No parece que todos los partidos nacionalistas que culpan a la existencia misma de Europa de los males del abismo sepan escribir más que con brocha gorda en muros avejentados y goteantes. En un mapa mental posmoderno en que la expansión del yo individual parece el único refugio de la santidad humana, el yo colectivo quiere alcanzar su gloria en este mundo privándose de límites y exigiendo praderas inabarcables de posibilidades. En ese universo infantil, romántico y lleno de monstruos reconocibles pero olvidados, la idea de Europa yace débil, víctima de las misas negras en favor de la utopía y de la falta de sentido histórico de nuestro tiempo; bajo las tendencias cambiantes de un twitter cada día, el rumor sordo, pesado, hegeliano, de la Historia, sigue fluyendo. Y sabemos que cuando se desboca, la felicidad humana cae a su paso, leve.

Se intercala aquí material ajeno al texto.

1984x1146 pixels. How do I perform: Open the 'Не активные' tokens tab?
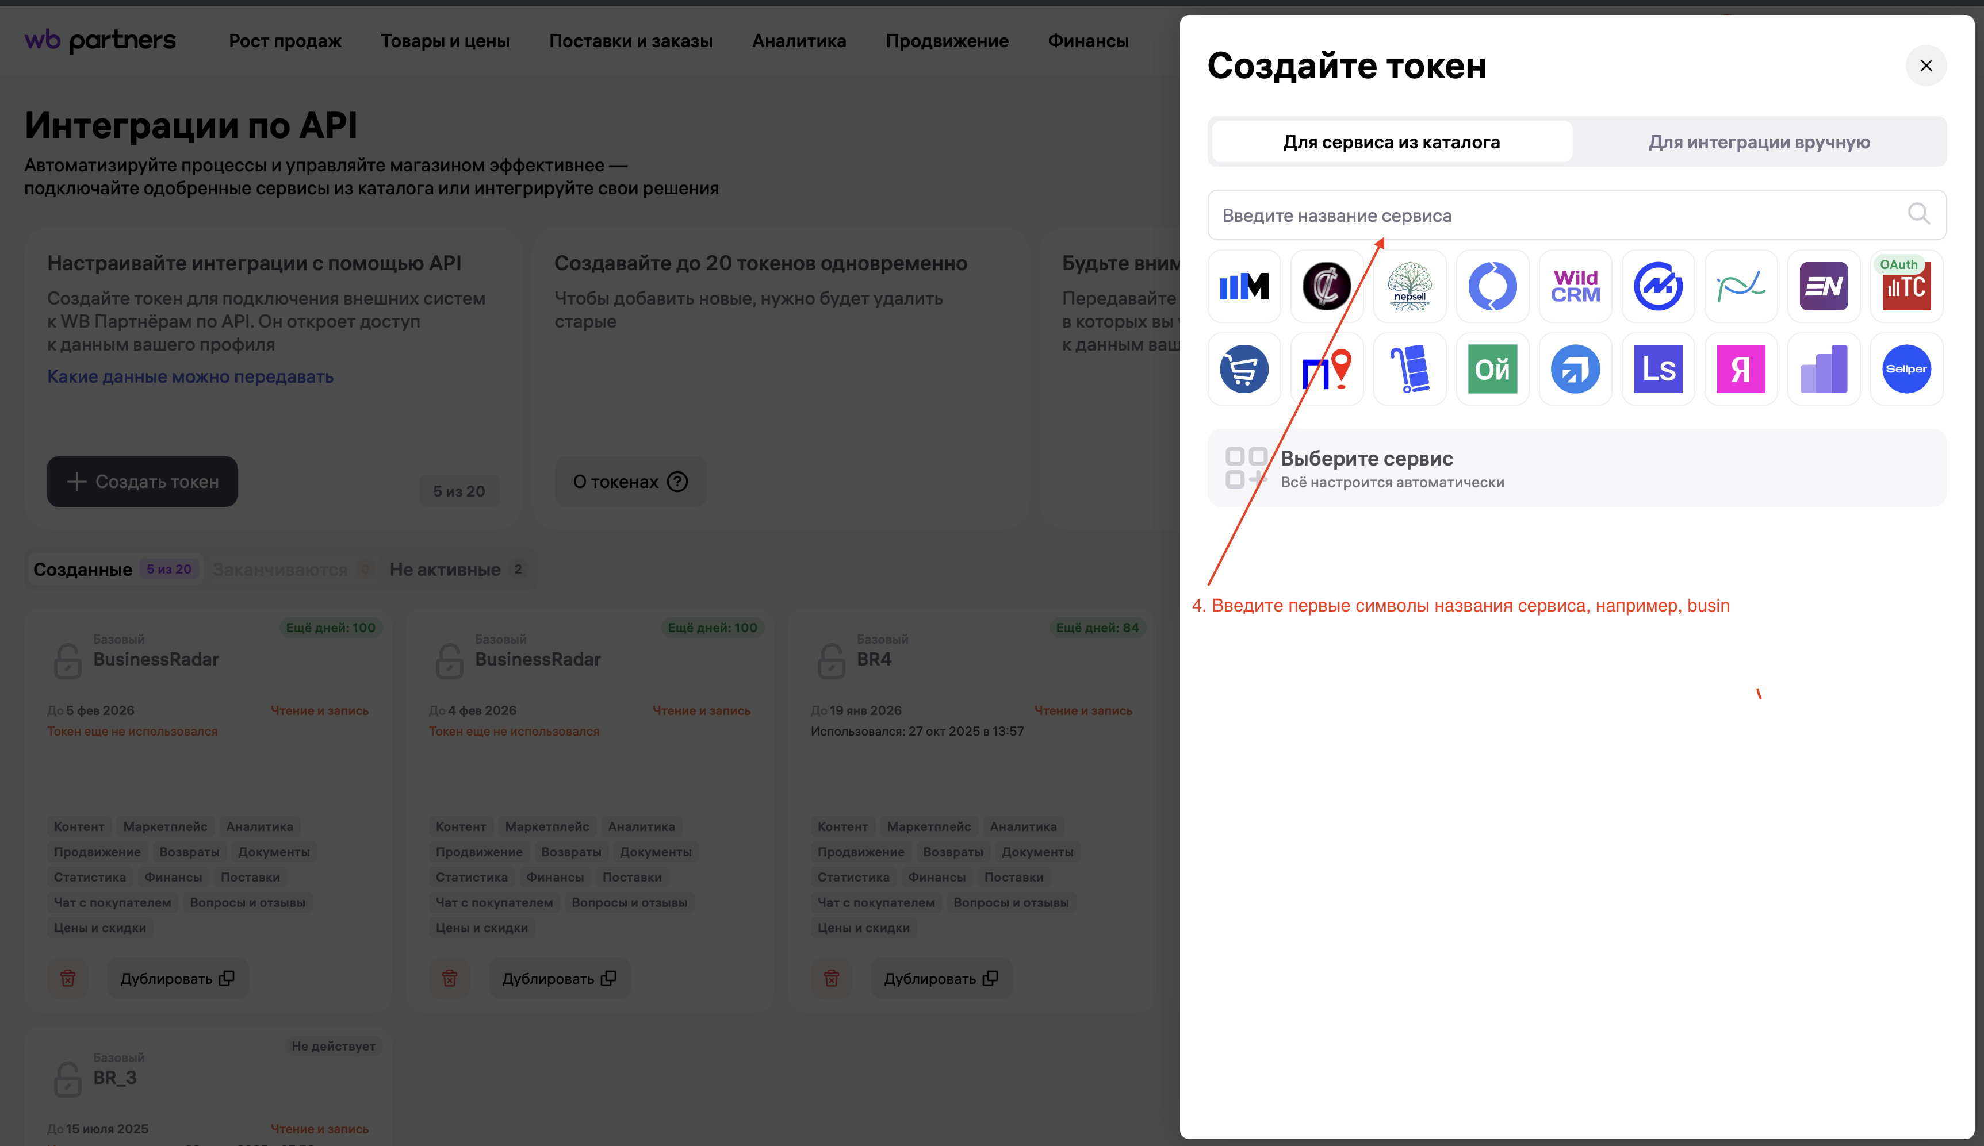pos(446,570)
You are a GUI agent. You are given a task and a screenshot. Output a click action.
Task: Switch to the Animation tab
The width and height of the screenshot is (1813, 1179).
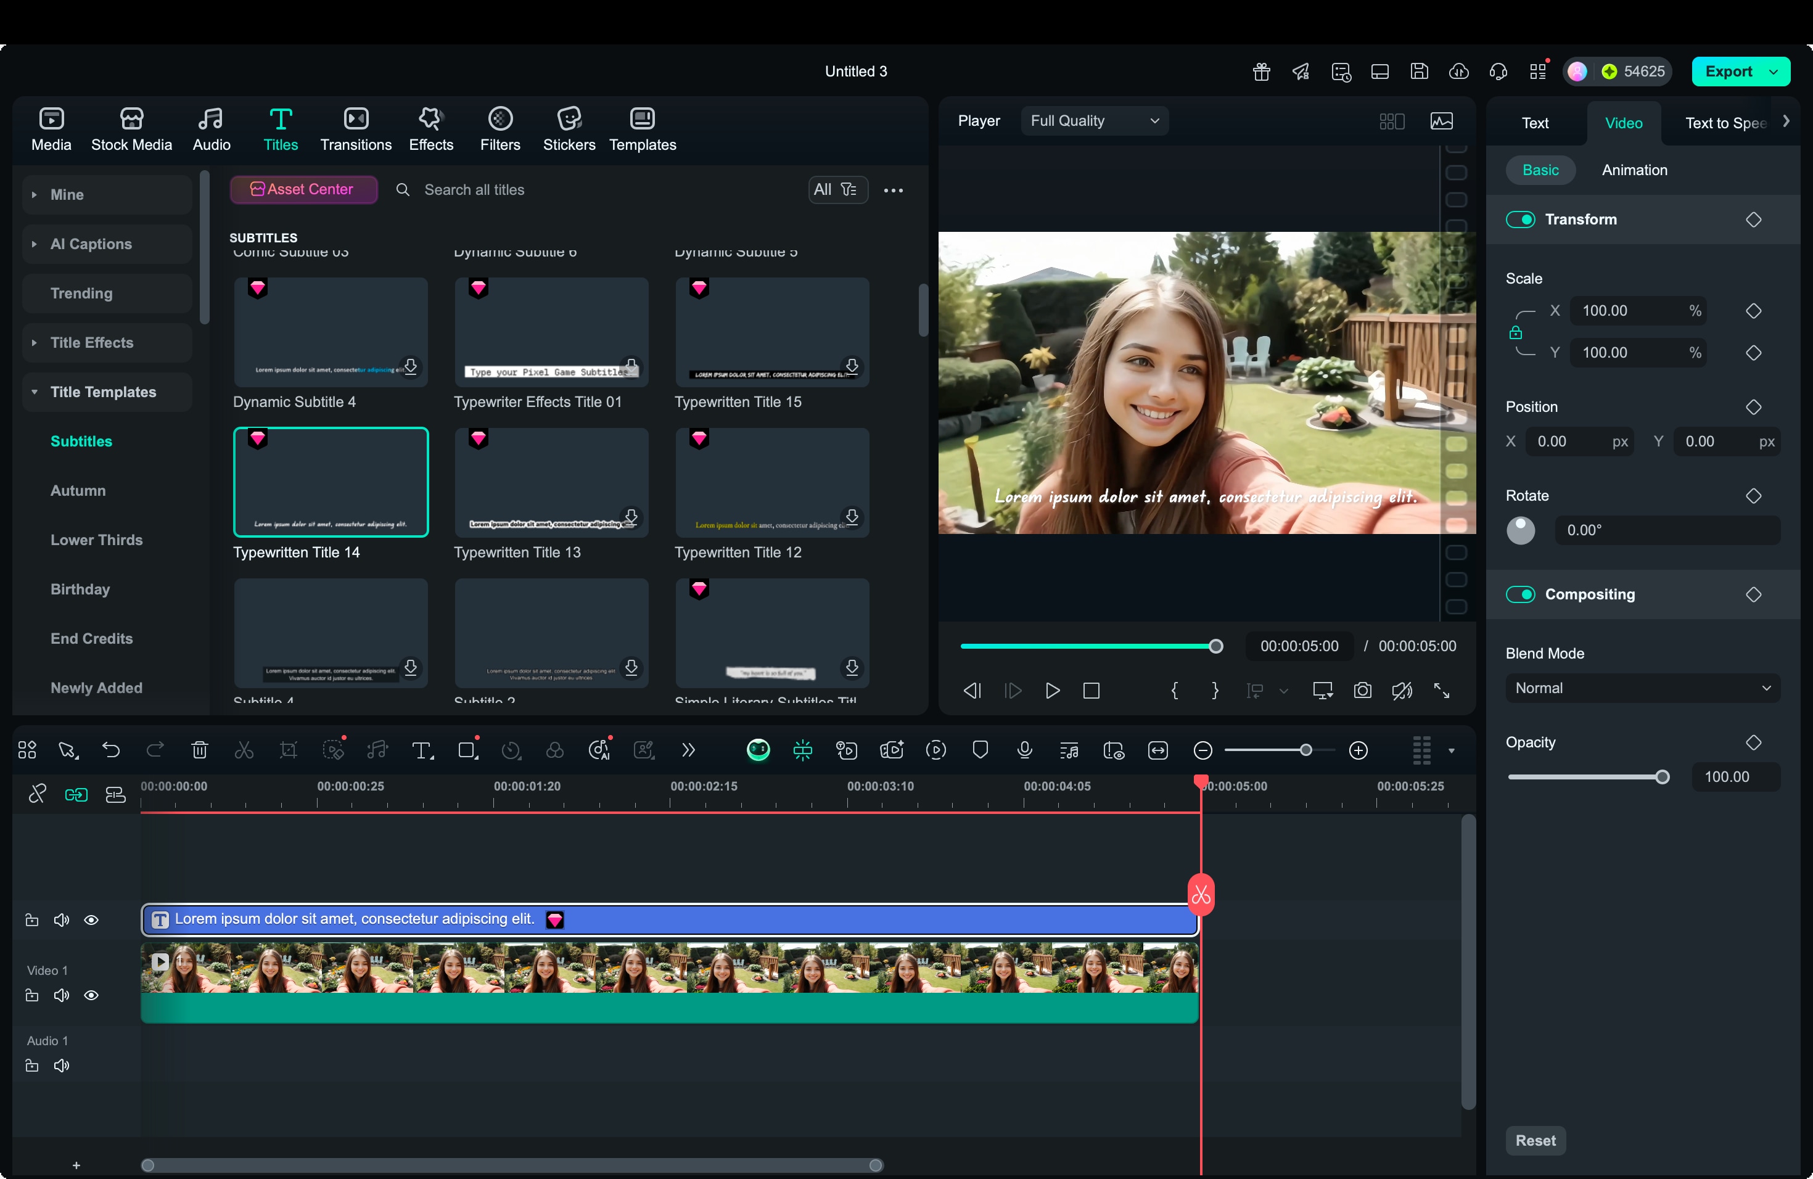(x=1634, y=170)
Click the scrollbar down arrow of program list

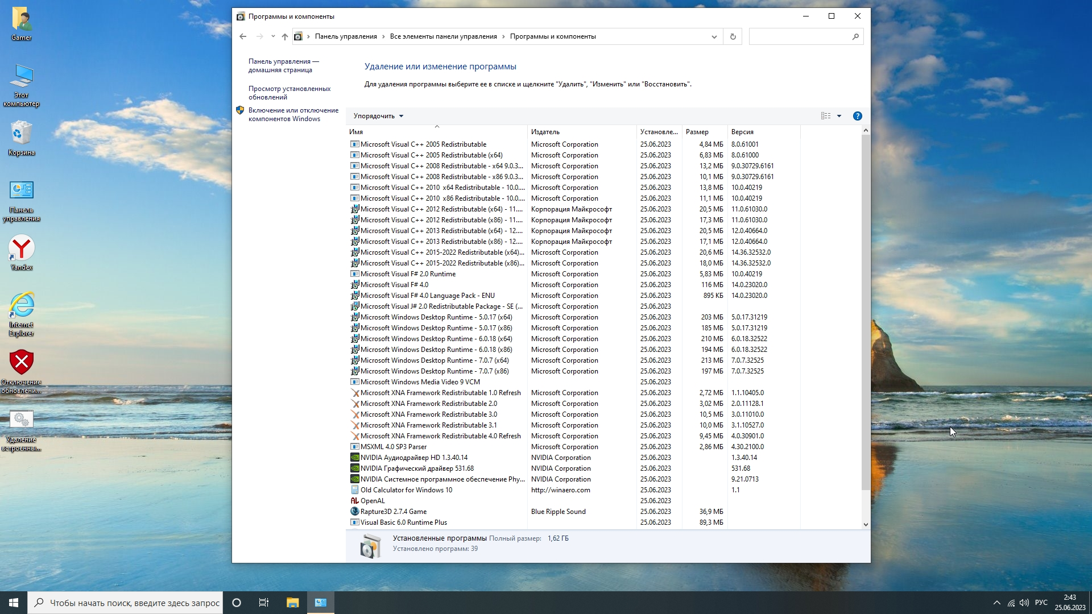866,524
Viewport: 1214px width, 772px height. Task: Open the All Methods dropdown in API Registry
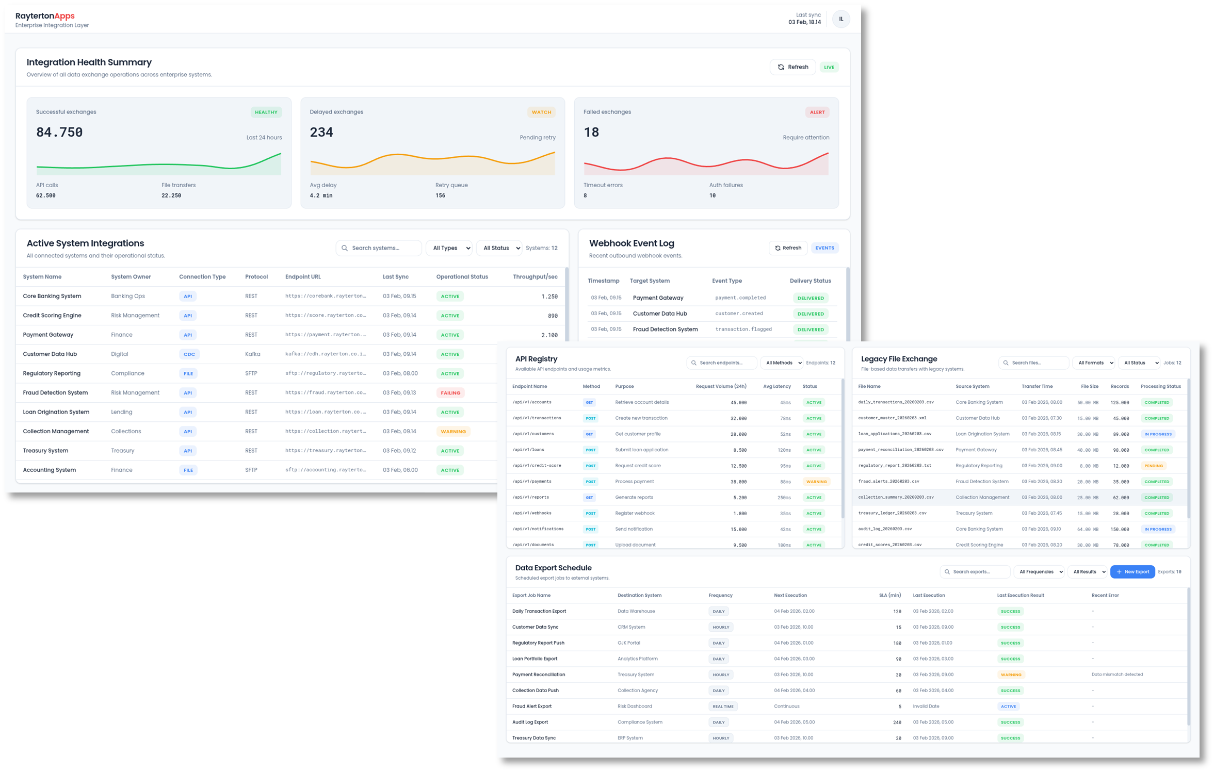[781, 363]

Europa fue el mundo. Entre sus mejores momentos, cometió, cometimos, cientos de tropelías. Y, nos guste o no, somos lo que somos por ser lo que fuimos. Y si algo hay de amable en el proceso es la constatación de su decadencia, su instinto suicida, y la creación de un dique. Ese dique sin el cual dos guerras mundiales nacieron y el que ahora ultranacionalistas de territorios diversos pretenden derribar antes de volver a alimentar los fantasmas del odio al vecino (para cuando el odio al inmigrante pase de moda con fronteras cerradas), en alianzas absurdas.

La UE es burocracia, ineficiencia y conflicto. Quizá. El nacionalismo en cada esquina de Europa es guerra y hambre, guerra y sombra, guerra y ciudades destruidas por el odio en las que no cree nadie. Eso es lo que tratan de esconder, o ignoran, esos sumos sacerdotes invocando utopías demenciales y conjuros infantiles para vivir en un mundo perfecto y mágico, cuya búsqueda obsesiva ha acabado siempre en una fosa común.